- _What to work on_
Reproduce only the lines from the line with "656, 808, 670)" up to and including the line with "Click to reveal", switching "webpages" to "web pages" and leaving everything else unchanged.

- _Supplied entries_
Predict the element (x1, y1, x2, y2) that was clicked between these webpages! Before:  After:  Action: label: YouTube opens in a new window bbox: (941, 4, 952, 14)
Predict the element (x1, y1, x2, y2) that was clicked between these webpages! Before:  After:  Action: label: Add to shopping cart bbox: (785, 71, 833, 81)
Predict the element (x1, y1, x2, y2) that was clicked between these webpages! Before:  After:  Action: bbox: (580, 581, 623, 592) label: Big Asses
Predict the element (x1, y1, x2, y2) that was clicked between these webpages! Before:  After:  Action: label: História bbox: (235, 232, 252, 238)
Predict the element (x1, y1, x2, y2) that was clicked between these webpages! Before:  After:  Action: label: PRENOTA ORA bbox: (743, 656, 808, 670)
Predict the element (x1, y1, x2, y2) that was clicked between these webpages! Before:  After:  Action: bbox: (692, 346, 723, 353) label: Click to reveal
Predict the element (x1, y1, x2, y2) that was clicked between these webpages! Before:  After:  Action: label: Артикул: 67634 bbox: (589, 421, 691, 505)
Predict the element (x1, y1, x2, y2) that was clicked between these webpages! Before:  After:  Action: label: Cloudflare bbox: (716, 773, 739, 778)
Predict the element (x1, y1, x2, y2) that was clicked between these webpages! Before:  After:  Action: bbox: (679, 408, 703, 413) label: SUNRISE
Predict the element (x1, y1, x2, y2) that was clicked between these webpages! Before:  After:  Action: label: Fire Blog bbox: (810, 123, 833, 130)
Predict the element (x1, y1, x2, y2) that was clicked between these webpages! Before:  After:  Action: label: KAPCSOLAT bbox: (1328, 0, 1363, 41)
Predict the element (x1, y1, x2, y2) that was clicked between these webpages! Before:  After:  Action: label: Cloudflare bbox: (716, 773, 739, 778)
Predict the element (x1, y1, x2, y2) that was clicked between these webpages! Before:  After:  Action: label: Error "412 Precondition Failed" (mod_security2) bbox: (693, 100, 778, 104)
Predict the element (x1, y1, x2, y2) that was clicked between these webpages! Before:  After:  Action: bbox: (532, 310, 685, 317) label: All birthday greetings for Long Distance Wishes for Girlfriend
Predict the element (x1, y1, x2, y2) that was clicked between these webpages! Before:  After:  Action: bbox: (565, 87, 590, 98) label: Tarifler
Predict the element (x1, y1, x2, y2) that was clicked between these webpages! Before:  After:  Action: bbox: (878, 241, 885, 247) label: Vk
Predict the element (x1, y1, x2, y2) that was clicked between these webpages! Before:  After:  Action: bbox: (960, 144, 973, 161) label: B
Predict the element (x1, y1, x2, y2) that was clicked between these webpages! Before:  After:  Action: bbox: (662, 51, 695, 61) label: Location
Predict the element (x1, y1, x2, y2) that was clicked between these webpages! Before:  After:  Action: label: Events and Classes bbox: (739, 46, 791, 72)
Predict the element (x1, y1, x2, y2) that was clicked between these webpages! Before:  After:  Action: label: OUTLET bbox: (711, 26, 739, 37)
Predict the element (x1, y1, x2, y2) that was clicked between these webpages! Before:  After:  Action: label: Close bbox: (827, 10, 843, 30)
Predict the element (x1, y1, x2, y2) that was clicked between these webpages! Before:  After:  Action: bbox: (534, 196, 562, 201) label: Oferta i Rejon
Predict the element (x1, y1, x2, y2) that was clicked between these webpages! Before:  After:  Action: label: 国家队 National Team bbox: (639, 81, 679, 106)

- _In response_
Predict the element (x1, y1, x2, y2) that was clicked between these web pages! Before:  After:  Action: label: PRENOTA ORA bbox: (743, 656, 808, 670)
Predict the element (x1, y1, x2, y2) that was clicked between these web pages! Before:  After:  Action: bbox: (692, 346, 723, 353) label: Click to reveal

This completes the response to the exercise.